For two regional metal bands, the all-ages Coastal Rock Productions show Dec. 16 at The Space Station, a new extension of Starlandia Creative Supply, will be a bit of a double reunion.
Comprised of mostly Georgia Southern University students, Solomon’s Ghost hasn’t played a live show since the spring. Frontman Chike Onyliogwu has been traveling and finishing up a master’s degree program at GSU.
Drummer Drew Purvis, who helped mix and master the band’s debut album “Singularity,” has been working on new material with guitarist Josh Cook. But due to the geographical constraints of the other members, the band hasn’t written a full song as a unit since the album.
“We’re talking about doing some new material and getting it recorded,” Purvis said. “I’ve got a home studio we can work with as opposed to the studio on GSU’s campus we had to go to last time. It’ll be a little more of a comfortable environment. I’ve got a lot more experience working with everything.”
Going back to “Singularity” now, Purvis has noticed little things he could have tweaked better, but stands by the band’s debut work in the end.
“For where we were at the time, that was the best we had,” Purvis said. “For me, personally, I did all of the mixing and mastering myself; that was my first attempt at the recording process. I know, going back and listening to it now, so many things I did totally wrong the first time through.”
The nine-track album is dubbed progressive metal, but toes the line of extreme metal with strong metalcore influence. Throughout the album, heavier, screaming vocals pushed by fast, down-tuned guitars give way to sugary sweet breakdowns with straight singing, forging a unique sound out of a wide array of metal influences.
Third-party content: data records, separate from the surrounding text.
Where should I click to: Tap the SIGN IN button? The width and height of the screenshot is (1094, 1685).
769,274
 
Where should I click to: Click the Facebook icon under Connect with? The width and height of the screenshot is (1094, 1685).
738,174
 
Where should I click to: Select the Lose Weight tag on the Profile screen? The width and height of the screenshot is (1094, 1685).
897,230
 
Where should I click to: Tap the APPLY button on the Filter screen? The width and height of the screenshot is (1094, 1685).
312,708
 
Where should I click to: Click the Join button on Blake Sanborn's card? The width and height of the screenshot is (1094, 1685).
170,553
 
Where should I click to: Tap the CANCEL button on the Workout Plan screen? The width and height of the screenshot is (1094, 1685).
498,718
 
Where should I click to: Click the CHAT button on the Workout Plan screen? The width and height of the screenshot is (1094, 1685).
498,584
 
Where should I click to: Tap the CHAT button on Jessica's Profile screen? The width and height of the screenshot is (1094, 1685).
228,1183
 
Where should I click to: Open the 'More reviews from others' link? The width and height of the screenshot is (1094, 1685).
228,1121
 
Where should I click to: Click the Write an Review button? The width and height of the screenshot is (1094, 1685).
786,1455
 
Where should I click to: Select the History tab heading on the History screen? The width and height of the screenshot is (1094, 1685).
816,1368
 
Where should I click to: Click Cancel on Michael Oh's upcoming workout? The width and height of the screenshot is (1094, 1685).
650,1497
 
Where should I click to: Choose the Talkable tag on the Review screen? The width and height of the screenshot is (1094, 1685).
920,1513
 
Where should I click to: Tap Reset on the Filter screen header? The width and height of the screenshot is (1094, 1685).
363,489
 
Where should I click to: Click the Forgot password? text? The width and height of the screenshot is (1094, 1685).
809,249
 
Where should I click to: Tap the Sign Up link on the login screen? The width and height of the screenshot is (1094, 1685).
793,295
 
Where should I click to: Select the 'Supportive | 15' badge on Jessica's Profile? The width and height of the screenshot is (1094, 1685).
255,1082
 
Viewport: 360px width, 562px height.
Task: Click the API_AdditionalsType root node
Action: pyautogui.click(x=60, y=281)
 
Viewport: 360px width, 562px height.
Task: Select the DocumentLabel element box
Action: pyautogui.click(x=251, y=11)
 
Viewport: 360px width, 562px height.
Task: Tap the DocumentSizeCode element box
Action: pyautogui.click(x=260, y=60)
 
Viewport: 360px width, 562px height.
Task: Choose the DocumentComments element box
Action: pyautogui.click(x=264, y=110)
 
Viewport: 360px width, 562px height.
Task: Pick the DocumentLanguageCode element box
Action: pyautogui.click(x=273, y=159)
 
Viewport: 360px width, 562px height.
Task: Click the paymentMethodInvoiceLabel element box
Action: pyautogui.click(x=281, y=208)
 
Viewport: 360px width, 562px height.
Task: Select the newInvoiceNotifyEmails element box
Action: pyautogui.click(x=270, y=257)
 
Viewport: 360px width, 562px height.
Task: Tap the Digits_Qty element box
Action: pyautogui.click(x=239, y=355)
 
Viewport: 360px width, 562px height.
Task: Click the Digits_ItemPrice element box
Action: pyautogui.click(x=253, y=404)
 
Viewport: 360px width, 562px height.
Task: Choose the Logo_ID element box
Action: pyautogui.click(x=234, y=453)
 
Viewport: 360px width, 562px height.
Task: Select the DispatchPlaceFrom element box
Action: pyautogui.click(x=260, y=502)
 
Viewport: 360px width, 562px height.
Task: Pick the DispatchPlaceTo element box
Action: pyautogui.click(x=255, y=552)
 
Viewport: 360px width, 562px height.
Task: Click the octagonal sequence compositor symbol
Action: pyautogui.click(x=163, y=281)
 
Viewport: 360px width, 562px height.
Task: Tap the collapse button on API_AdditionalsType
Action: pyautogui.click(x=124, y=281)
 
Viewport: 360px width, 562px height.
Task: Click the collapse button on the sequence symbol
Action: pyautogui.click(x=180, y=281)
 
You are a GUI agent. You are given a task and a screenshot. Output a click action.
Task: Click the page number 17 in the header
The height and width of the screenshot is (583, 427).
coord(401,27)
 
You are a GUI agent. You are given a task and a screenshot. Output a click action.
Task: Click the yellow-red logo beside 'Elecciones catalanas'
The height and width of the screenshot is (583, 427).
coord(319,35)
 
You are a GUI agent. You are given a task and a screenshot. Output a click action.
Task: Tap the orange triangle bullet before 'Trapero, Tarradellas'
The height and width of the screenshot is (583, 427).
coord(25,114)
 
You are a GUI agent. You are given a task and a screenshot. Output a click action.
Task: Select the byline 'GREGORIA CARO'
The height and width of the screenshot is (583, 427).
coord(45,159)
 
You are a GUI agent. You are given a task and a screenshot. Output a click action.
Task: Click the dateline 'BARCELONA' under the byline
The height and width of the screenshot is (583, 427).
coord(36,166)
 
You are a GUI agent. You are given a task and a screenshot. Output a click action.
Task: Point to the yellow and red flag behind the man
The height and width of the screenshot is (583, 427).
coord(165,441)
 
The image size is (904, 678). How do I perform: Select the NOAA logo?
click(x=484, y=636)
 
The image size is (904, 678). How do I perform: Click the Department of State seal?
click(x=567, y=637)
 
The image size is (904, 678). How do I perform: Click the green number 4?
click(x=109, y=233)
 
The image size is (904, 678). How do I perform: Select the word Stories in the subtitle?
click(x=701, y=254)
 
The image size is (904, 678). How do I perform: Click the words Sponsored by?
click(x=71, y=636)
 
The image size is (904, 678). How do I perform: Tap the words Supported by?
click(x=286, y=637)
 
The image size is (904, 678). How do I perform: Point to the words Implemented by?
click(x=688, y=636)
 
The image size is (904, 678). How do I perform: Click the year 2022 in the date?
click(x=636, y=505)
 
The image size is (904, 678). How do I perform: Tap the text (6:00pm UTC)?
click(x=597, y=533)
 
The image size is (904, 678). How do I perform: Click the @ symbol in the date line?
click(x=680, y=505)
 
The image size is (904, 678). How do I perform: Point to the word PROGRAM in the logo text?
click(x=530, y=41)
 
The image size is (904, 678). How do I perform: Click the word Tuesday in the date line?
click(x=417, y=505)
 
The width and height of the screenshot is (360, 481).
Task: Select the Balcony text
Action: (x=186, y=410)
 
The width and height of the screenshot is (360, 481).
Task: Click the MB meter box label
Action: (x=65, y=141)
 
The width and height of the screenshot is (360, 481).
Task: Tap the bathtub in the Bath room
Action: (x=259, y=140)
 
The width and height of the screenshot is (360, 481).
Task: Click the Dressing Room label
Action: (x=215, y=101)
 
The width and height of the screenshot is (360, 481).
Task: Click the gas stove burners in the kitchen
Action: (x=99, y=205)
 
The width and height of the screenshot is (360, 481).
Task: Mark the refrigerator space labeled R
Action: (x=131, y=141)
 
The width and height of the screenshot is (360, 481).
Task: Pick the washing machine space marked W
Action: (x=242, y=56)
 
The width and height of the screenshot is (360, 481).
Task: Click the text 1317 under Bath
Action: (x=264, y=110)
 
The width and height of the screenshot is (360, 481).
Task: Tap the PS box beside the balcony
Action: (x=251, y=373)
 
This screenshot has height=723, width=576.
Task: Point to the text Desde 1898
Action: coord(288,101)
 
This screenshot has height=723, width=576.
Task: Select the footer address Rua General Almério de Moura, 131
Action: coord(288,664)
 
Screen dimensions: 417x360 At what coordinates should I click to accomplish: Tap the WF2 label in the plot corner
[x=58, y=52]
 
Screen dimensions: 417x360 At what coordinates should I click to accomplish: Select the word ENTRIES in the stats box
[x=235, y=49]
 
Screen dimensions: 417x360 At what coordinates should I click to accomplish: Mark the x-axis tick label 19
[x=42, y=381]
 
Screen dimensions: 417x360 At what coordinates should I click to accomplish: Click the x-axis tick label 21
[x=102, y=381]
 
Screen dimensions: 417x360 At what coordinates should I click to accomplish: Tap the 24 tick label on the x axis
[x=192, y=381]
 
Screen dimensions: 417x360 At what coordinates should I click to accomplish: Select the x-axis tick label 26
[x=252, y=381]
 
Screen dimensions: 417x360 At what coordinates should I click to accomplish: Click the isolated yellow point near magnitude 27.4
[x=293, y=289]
In a similar fashion, Awaken The Dawn will make a return to the stage with the Dec. 16 show. Over the last year, the metalcore band has had a string of lineup changes and delays that’s kept them from performing live.
The quartet picked up a new drummer, Will Sapp, formerly of Savannah’s Pridemeat, and a new bass player, Brandon Stark. They’ve just finished tracking leads and vocals for a new EP, set to be released in early 2017.
“It’s going to be pretty intense,” guitarist Alec Gulledge said. “We tried to go with that 2008 feel, back when heavy music was at its finest. Most of us are not big fans of this digital stuff. So we did this with all real amps and real drums. There’s not going to be a lot of anything that we didn’t track ourselves. We wanted it to be organic. To be real.”
Gulledge cites early Whitechapel, As I Lay Dying, Impending Doom, Bring Me The Horizon and Opeth as some of the band’s strongest influences.
“Everything was just real,” Gulledge said of those band’s early albums. “Everyone was putting work into it. I feel that was when deathcore was at its finest.”
Both Solomon’s Ghost and Awaken The Dawn have shared Savannah and Statesboro as platform scenes for their music, although in recent years, the bands agree Statesboro has been a better place for their brand of metal.
Conjecturally, the rise of Statesboro’s metal scene several years ago could have been a reaction to the city of Savannah implementing a new alcohol ordinance that secluded the under-21 crowd from bars and clubs.
“In Statesboro, if you’re in a good band and you don’t suck, they’re going to enjoy your music,” Gulledge said. “We’ve played all kinds of mixed shows there. A.U.R.A. Fest that was there, the last one … you have punk bands headlining and the next day you have Upon a Burning Body. The same crowd showed up both times.
“They were there more for the music. In all the years I’ve gone to Savannah, it seems like whatever is trending is what people want to listen to. Statesboro is little more about the metal. They aren’t too picky about sub-genres.”
At the hub of the Statesboro scene is an all-ages venue, Bigshow’s Burgers and Bar, which according to Purvis has drawn large crowds of metal fans.
“We used to play a lot of shows at Sweet Melissa’s,” Purvis said. “We started playing in Statesboro when Bigshow’s opened. I started talking to the manager. They were hesitant at first to have metal shows, but then it took off.
“There were concerts there that were in the 150 to 160 people range. Which is crazy for little ol’ Statesboro. Part of it was there just hasn’t been a lot of that in this town for a long time. There’s a lot of people that listen to that music and were happy they didn’t have to go to Savannah or Atlanta to find a concert.”
“We’ll play anywhere, with anyone that will have us,” Gulledge said. “All-ages is cool, though. It gives kids something to do.”
IF YOU GO
What: Solomon’s Ghost, Awaken The Dawn, Amor Exitium
When: 7:30 p.m. Dec. 16
Where: The Space Station at Starlandia Supply, 2436 Bull St.